The short synacthen test and the overnight metyrapone test in the investigation of adrenal suppression in patients on prednisolone therapy
AL Nichols, J Colvin, S Barnes & MJ Wheeler
Patients on long term prednisolone therapy have suppression of their hypothalamo-pituitary-adrenal (HPA) axis. The short synacthen test (SST) is routinely employed to assess the viability of the HPA axis. However, as this test examines only adrenal function it may fail to identify those patients with secondary adrenal insufficiency. The overnight metyrapone test (OMT) may be a better test as it examines the whole HPA axis.
We have compared the responses to the two tests in 18 control subjects and 18 patients who had been taking prednisolone for inflammatory conditions for over 3 months. Each subject was given, either 0.25mg tetracosactrin acetate at 9am with bloods taken at 0, 30 and 60 minutes for cortisol measurement, or metyrapone (30mg/kg) at 11pm with blood for ACTH, 11-deoxycortisol and cortisol at 9am the next morning. This study was approved by the St Thomas' Hospital ethics committee.
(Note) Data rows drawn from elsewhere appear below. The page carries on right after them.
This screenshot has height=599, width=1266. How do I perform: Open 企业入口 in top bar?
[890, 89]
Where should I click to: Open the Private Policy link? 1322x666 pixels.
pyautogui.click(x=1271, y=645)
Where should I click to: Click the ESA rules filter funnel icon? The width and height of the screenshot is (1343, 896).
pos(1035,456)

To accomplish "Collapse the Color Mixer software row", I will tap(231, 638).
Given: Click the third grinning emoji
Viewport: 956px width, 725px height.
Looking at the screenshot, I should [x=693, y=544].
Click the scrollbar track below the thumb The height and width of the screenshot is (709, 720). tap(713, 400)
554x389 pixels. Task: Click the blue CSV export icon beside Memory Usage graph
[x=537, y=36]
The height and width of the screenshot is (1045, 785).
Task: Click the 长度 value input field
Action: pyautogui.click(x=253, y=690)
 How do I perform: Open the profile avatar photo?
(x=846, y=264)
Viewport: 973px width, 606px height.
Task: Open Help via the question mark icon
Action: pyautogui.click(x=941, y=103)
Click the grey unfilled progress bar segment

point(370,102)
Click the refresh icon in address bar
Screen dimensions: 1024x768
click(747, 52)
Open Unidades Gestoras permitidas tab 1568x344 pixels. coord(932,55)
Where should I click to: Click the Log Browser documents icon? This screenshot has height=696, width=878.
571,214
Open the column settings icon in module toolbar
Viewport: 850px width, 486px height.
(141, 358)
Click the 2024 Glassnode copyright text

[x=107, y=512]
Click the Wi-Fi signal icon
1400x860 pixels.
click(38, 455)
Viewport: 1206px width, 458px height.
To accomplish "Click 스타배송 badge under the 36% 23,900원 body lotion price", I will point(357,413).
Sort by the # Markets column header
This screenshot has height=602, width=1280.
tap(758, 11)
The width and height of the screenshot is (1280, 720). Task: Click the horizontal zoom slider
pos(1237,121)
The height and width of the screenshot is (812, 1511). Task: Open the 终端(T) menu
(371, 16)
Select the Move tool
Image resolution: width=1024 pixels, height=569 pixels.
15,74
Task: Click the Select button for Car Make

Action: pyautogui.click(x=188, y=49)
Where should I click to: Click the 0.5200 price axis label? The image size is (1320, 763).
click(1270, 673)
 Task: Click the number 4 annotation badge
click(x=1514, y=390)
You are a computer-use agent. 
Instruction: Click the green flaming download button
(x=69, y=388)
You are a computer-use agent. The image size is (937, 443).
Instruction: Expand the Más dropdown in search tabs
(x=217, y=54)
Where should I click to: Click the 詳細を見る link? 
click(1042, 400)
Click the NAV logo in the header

Compared with controls, patients had significantly lower(p less than 0.001)mean cortisol at 0, 30 and 60 minutes and cortisol increment after SST. They also had significantly lower (p less than 0.001) mean ACTH, cortisol, 11-deoxycortisol and total serum glucocorticoids after MOT. There was a positive correlation between the SST and OMT responses (r=0.83). However, there was a 22% discordance between the 30 minute cortisol response after SST and the total glucocorticoid (cortisol plus 11-deoxycortisol) response after OMT. The SST identified fewer patients with HPA insufficiency. Our data also show that the total serum glucocorticoid is a better indicator of adrenal insufficiency after OMT than 11-deoxycortisol alone. Our results suggest that the glucocortcoid response to OMT is more sensitive than the SST in diagnosing insufficiency of the HPA axis.